Transparency Maldives and UNDP research show the majority of the prison population is made up of recidivists or repeat offenders with about 100 first time offenders annually.
"This high rate of recidivism and relapse is also worsened due to systemic gaps such as lack of resources for effective rehabilitation and reintegration. Despite having a strong Drug Act that provides for rehabilitative treatment and community-based approaches, there are significant gaps in the effective implementation of this legislation," she said.
"In fact, we can see from countries such as Norway which boasts a low recidivism rate that rehabilitation and education are prioritised over punishment within their correctional facilities. Similarly, countries like the Netherlands and Japan have established personal, communal, structural, and financial support systems that facilitate reintegration which have proven effective in addressing the challenge of recidivism," she said.
Hamza noted the economic reality behind the drug trade that makes deterrence through punishment unlikely. Through his cases, he has seen investments of US$ 20,000 bring profits of US$ 60,000 to US$ 80,000. "That is a huge margin. While this is the case, if enforcement is weak, young entrepreneurs would want to take that risk," he said.

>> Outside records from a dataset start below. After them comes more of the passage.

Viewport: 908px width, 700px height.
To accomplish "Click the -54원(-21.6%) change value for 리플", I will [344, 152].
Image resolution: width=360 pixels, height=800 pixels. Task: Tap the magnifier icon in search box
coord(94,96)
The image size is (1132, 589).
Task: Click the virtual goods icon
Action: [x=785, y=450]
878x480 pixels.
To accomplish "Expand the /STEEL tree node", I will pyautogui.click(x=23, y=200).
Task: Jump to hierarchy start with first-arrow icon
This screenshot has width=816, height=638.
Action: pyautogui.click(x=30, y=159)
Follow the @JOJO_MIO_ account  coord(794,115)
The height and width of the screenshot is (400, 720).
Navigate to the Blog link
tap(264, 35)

Transparency Maldives stressed the risks of wrongful conviction and disproportionate punishment: "A flawed justice system means innocent people could be executed." She feared the death penalty could push the country away from proven effective solutions such as prevention, restorative justice, rehabilitation and treatment, and social reintegration.
Caught in the net
If executions resume, families would suffer the trauma of losing loved ones, who would more often be low-level offenders rather than major traffickers or leaders within drug cartels. The latter are more likely to have access to better legal representation and political connections that allow them to evade prosecution, the Transparency official suggested.

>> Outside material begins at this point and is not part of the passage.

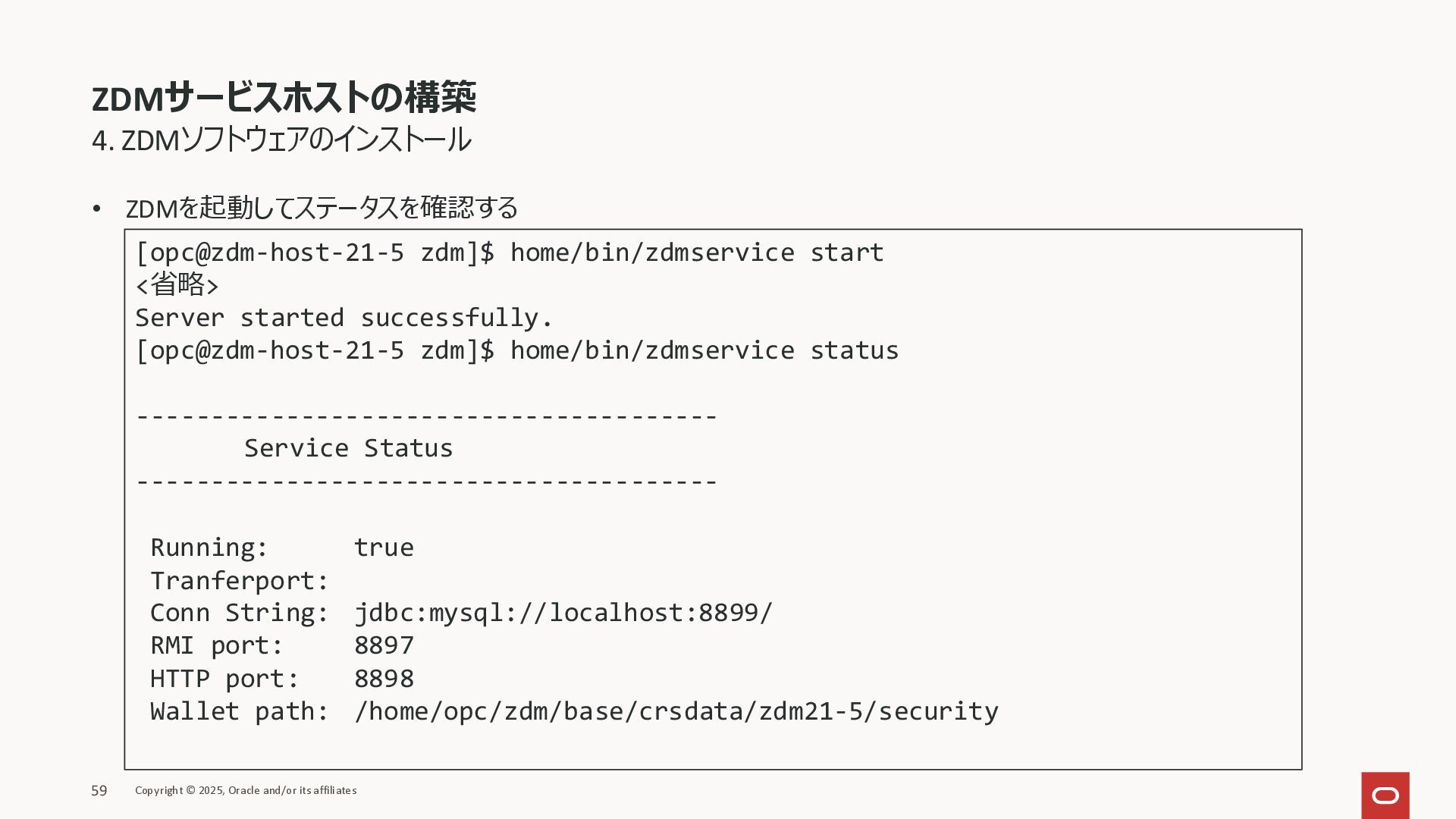The height and width of the screenshot is (819, 1456).
Task: Click the slide title ZDMサービスホストの構築
Action: pyautogui.click(x=284, y=97)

"It is important to acknowledge the difference in levels of access, opportunity and resources for those who are marginalised. Those without sufficient financial capacity cannot afford proper legal representation and defence, making it difficult to endure lengthy legal processes, such as appeals," she said.
She emphasised the language barriers, policing bias and difficulties in hiring lawyers that migrant workers face under the Maldives criminal justice system, where the provision of mental health support is rare.

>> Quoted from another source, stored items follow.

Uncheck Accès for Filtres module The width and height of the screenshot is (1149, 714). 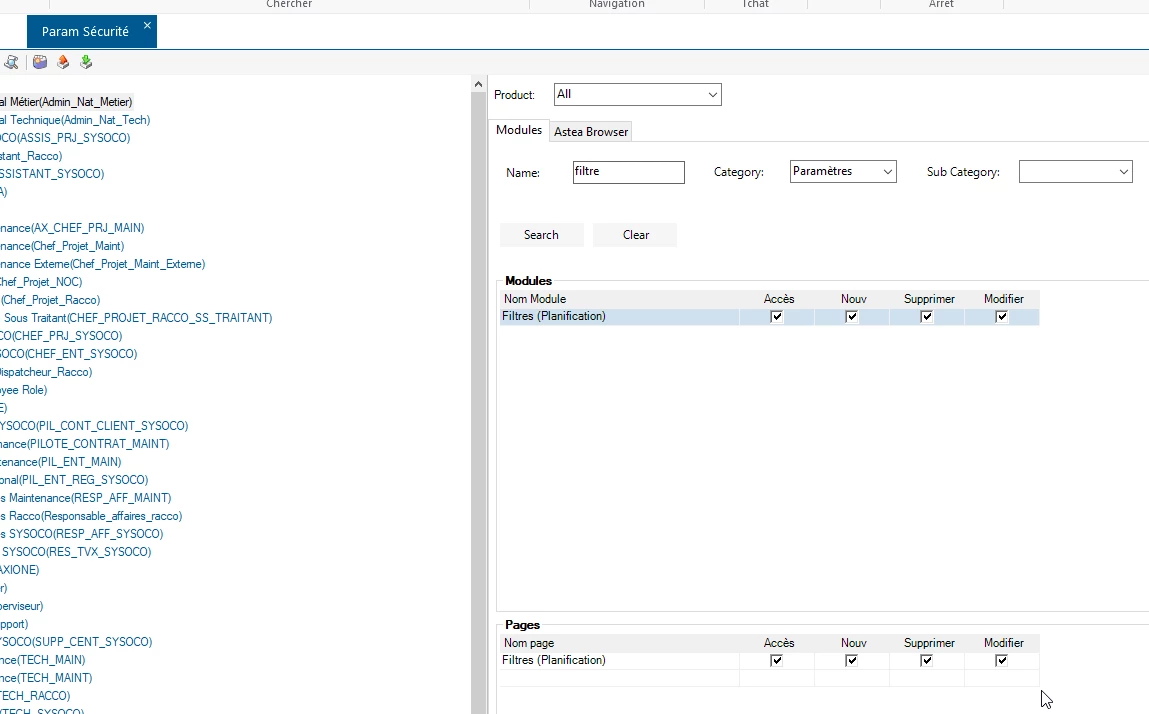tap(777, 317)
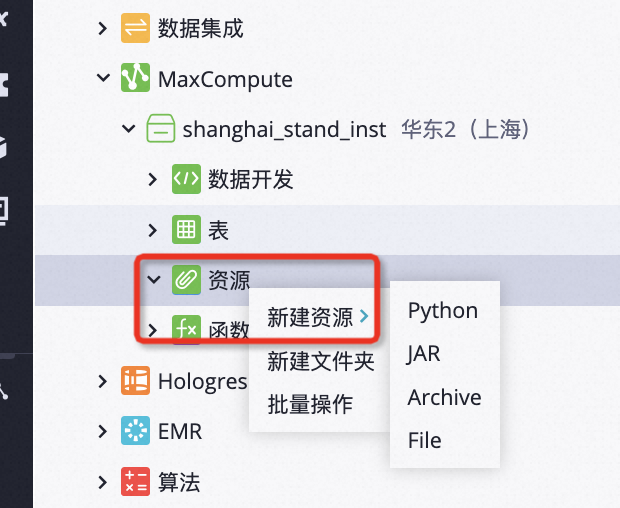Expand the 数据集成 tree node
The height and width of the screenshot is (508, 620).
(x=102, y=28)
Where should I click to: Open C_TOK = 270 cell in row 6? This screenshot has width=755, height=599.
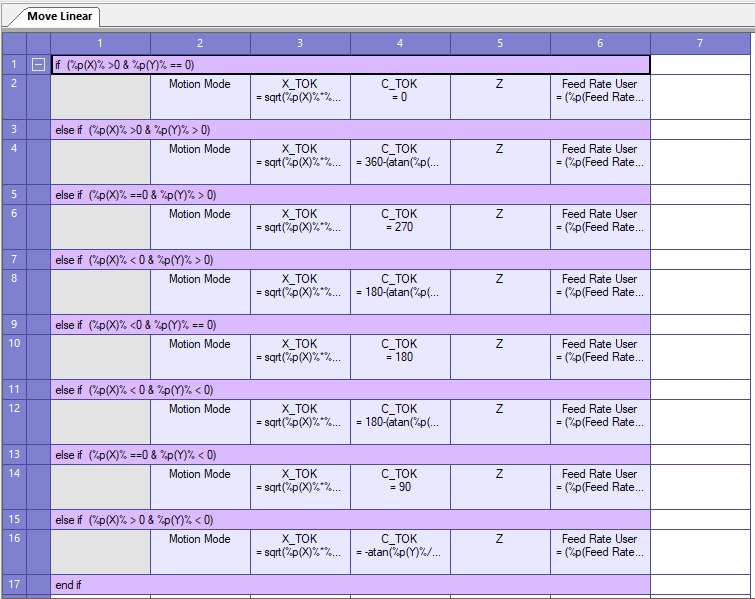click(x=400, y=226)
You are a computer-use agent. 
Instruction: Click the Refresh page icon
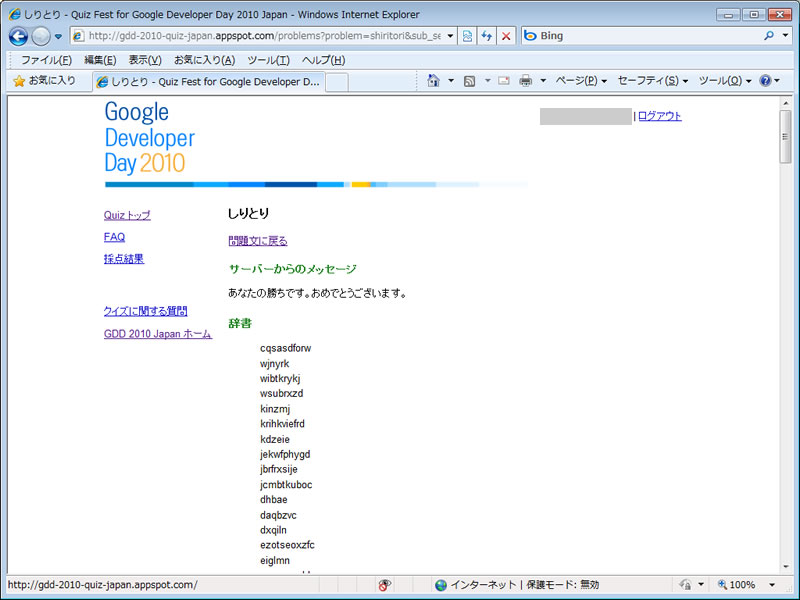coord(487,36)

Moreover, as recreational drug users tend to carry relatively high quantities, such cases could risk disproportionate punishment in the absence of restorative justice principles and rehabilitative avenues, she warned, noting that such groups were most likely to be caught up in drug offences because of push factors such as economic desperation and mental turmoil.
"What this ultimately does is reinforce the cycles of inequality, poverty, and crime. It also creates barriers to access to justice, with the poor at a disadvantage," she said.
Hamza noted the small pool of defence attorneys in the Maldives, many of whom often accept cases because defendants have no choice but to approach the same cohort of lawyers.
"As a defence attorney myself, we are not able to provide representation of the highest quality because of time and resource constraints," he said.
Hamza feared that casual substance abusers among the youth could be targeted instead of dangerous criminals. "It is the biggest open secret that people make mistakes when they are young. When we mature we are very judgemental and criticise young people a lot," he said.
"Even in sharia, the death penalty is reserved for the most violent, only for instances where a human life is taken without any justification. A life for a life. This punishment we are discussing now cannot be compared to that."